As crazy as it may sound, it’s fun. While most people tend to escape through books and music, I like to create my own story. Play with my own dialogue, tweak my own plot twists, explore, test and swap human motives and reactions. I consider myself a very analytical person when it comes to human interaction and human emotions. I tend to approach everything from a technical point of view. I like to explore human emotions and motives and how people relate to and understand each other. Through building and shaping my dreams, I get to play with different scenarios until it makes sense in my head.
The other reason I like to sculpt my dreams is far less pretentious and philosophical. Everyone loves to dream. It’s an retreat. It’s a chance to experience something so fake and unbelievable in a frightfully realistic realm. So why not choose the experience instead of being stuck with the dreams that were so bland you can’t differentiate them from experiences of the day before?
To be honest, this not-so-clever loophole and failing attempt to trick my subconscious mind, hardly ever works. Rarely do my dreams mirror the creation in my head. Though, more often than not, my real dreams stem from my own handiwork with similar themes, major events and characters.

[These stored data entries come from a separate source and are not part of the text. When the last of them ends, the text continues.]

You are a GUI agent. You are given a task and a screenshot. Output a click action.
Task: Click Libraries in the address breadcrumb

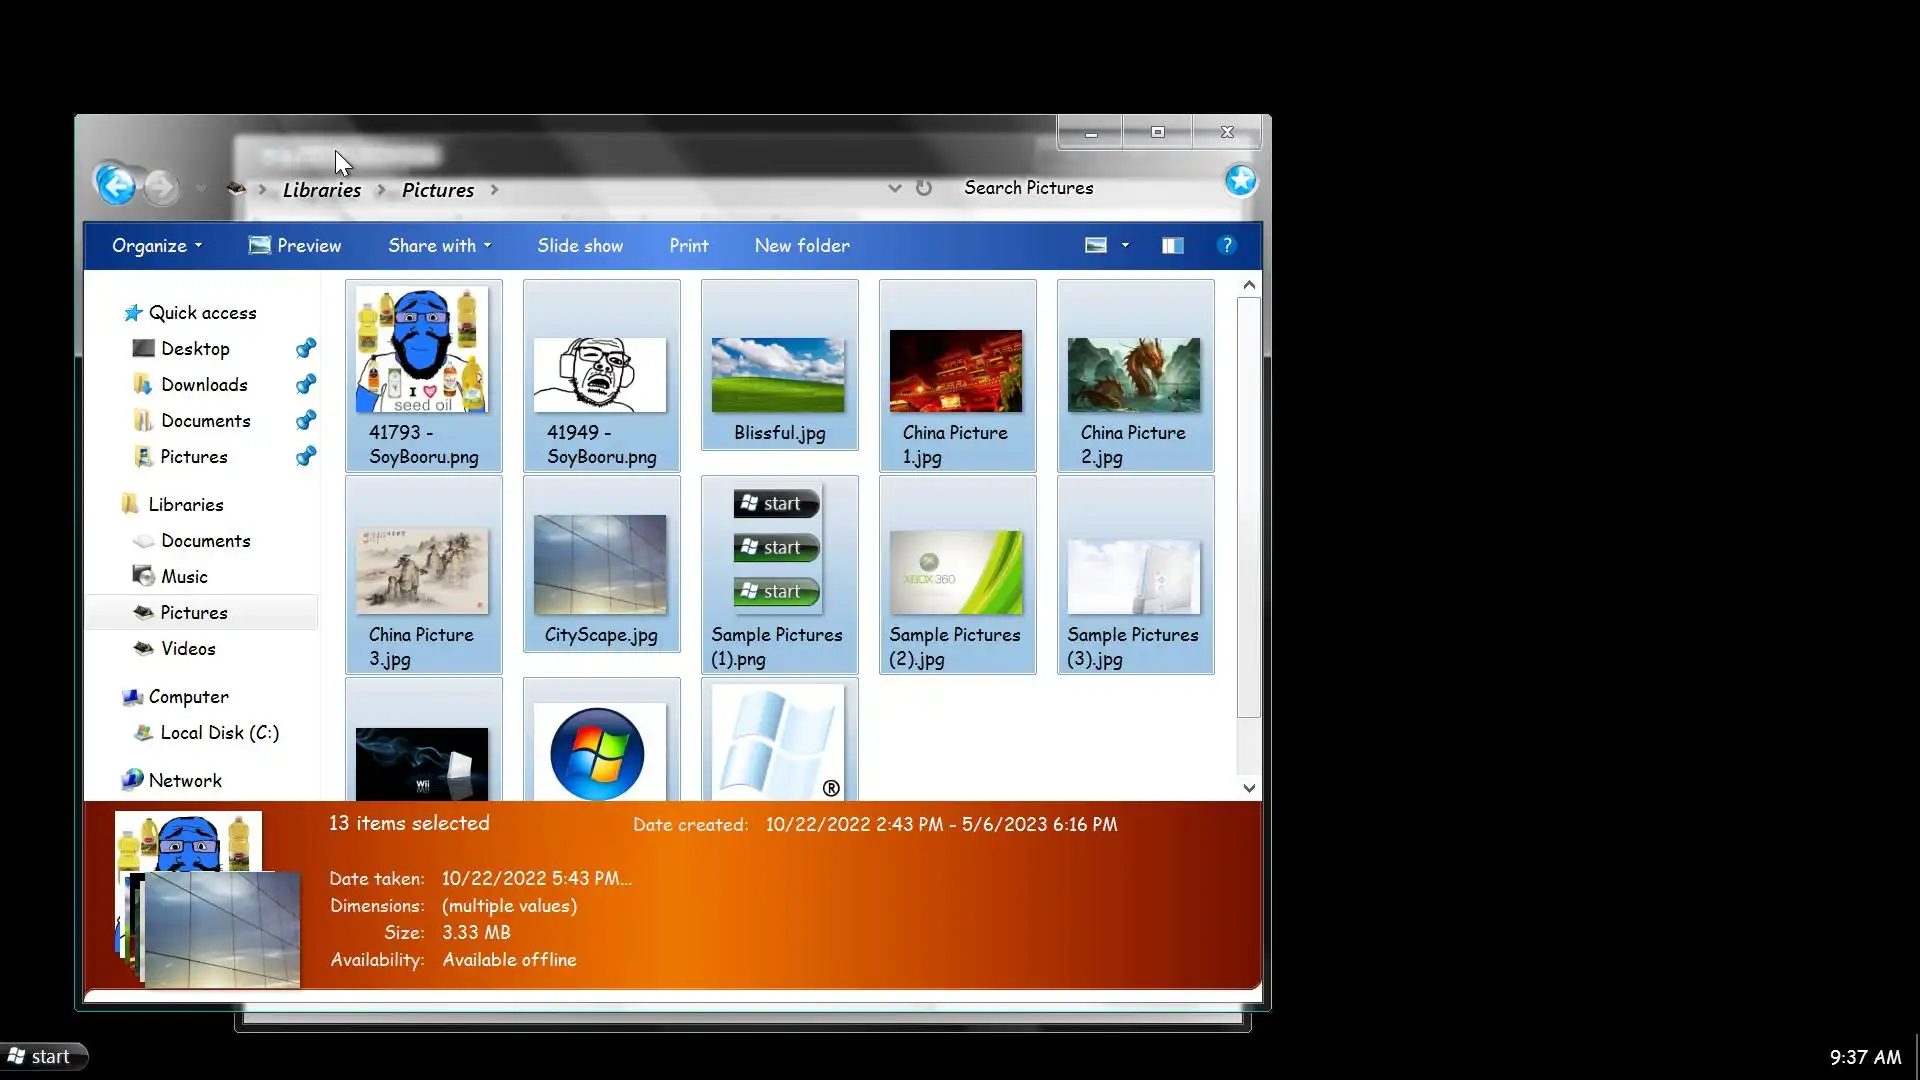pos(321,190)
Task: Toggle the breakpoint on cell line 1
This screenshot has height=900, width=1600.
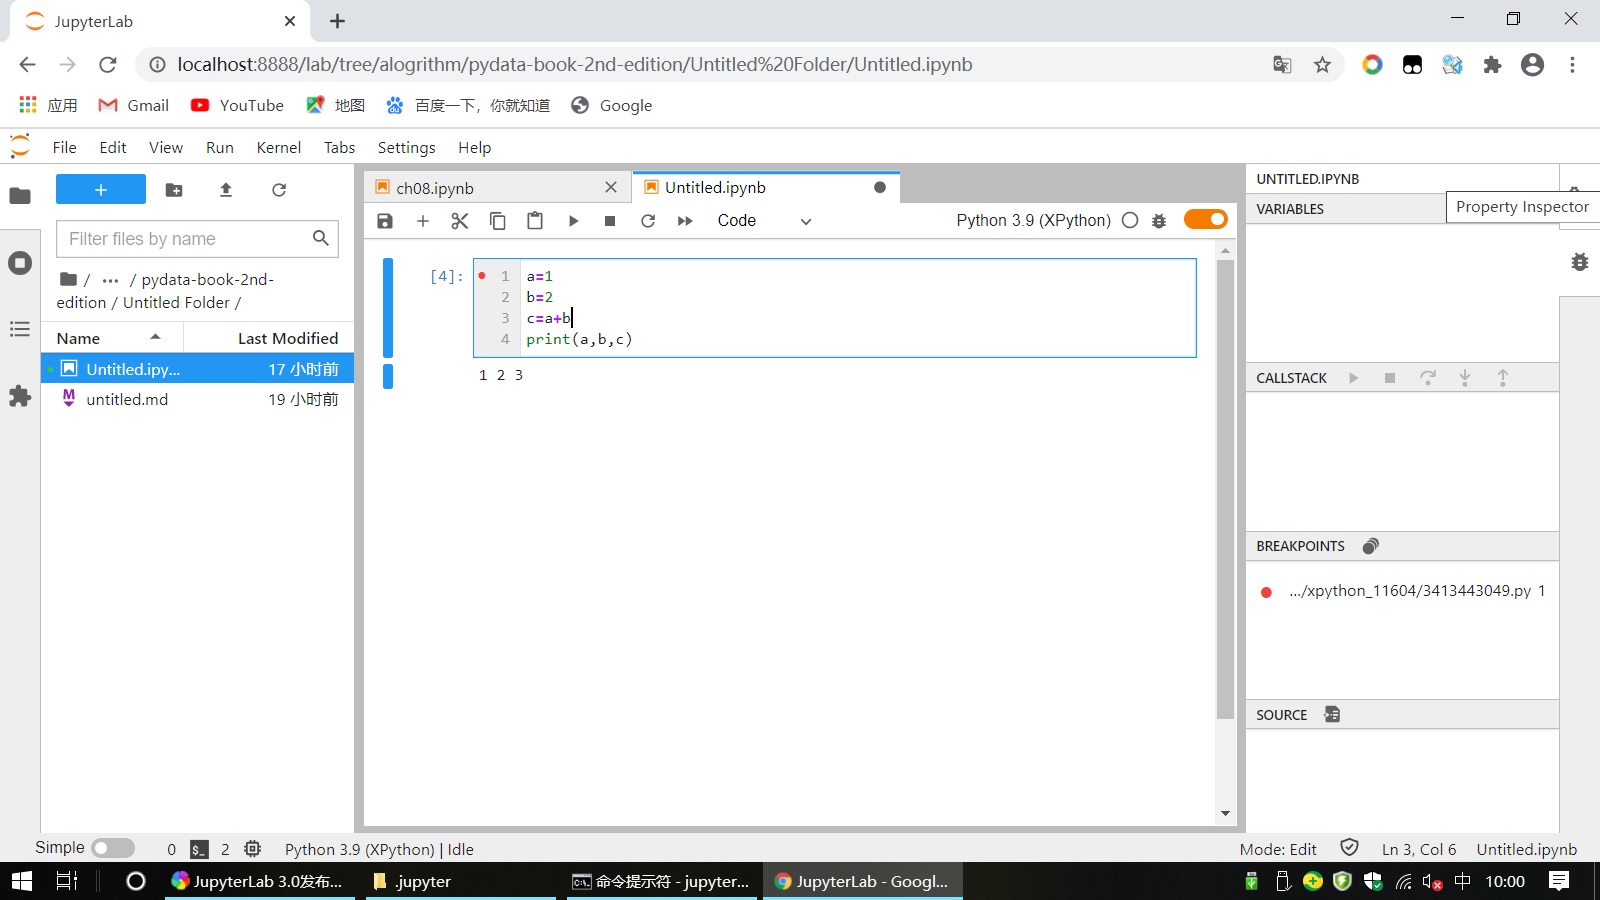Action: (x=483, y=276)
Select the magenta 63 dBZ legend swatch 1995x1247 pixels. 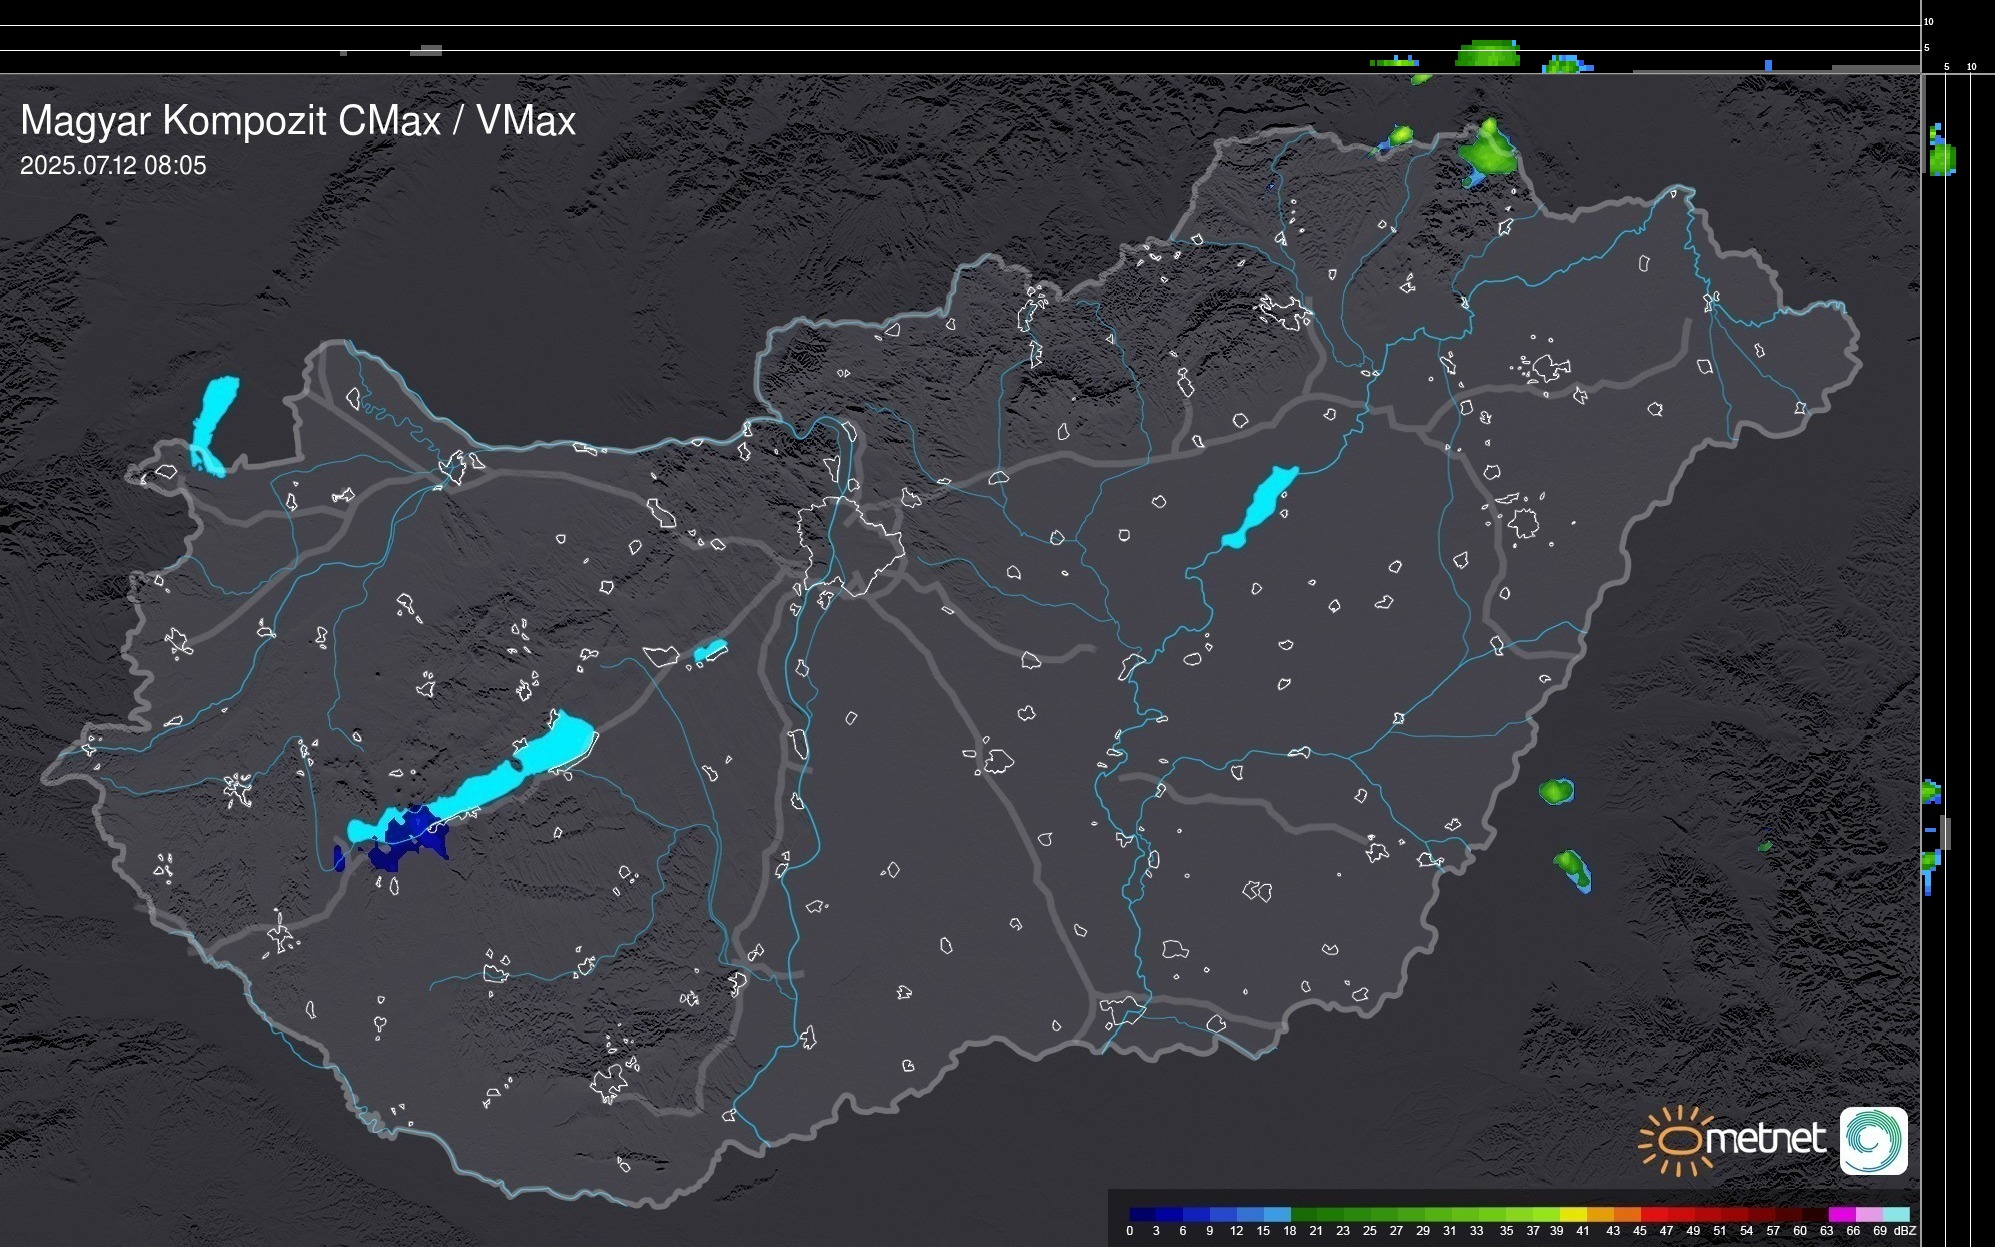(x=1841, y=1214)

Writing my own dreams is surprisingly relaxing. It helps me turn my mind off before I fall asleep. My brain is so clouded and clustered during the day but the constant movement of things and people around me help to stifle the headache. When I’m finally stationary and everything goes still, my brain seems to work overtime to make up from the neglect of the day. Focusing on one topic and one storyline of a conscious dream helps me to slow my brain down and lull me to sleep. Also it doesn’t hurt to be able to escape the constant routine of the day into an alternate universe where I can decide my own fate and create a world far more interesting than my own reality.